Make an exact copy of the records below, excluding images.
#### Data for this exercise ####
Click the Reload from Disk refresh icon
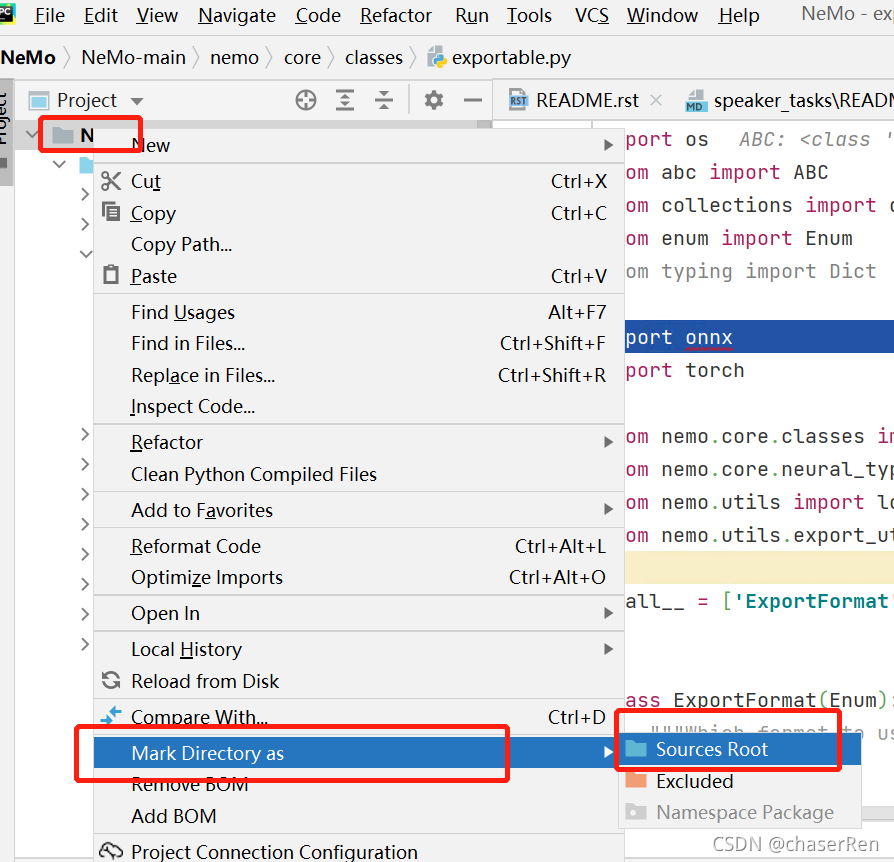894x862 pixels. tap(111, 681)
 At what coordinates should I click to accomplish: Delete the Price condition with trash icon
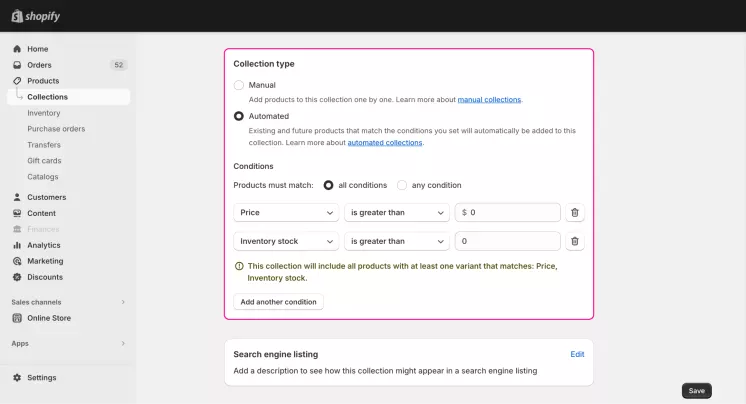575,213
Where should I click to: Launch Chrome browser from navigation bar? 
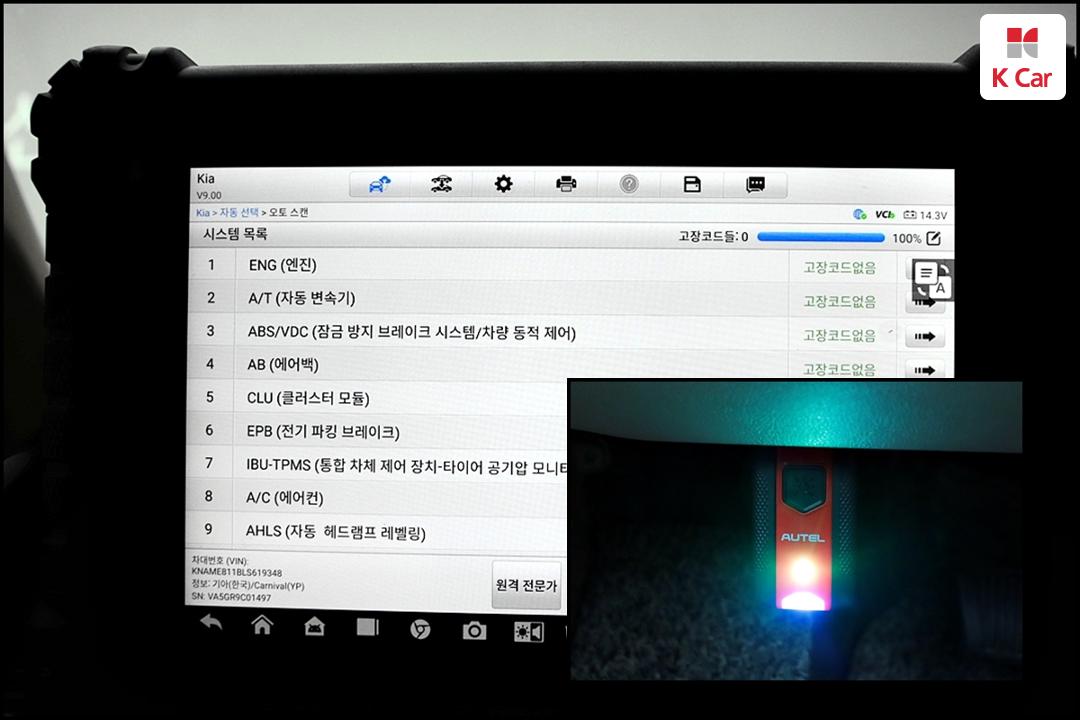coord(421,629)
####
Output of the task:
Click the Reload from Disk refresh icon
894x862 pixels. tap(111, 681)
 At what coordinates should I click to accomplish: Delete the Price condition with trash icon
575,213
Where should I click to: Launch Chrome browser from navigation bar? 
coord(421,629)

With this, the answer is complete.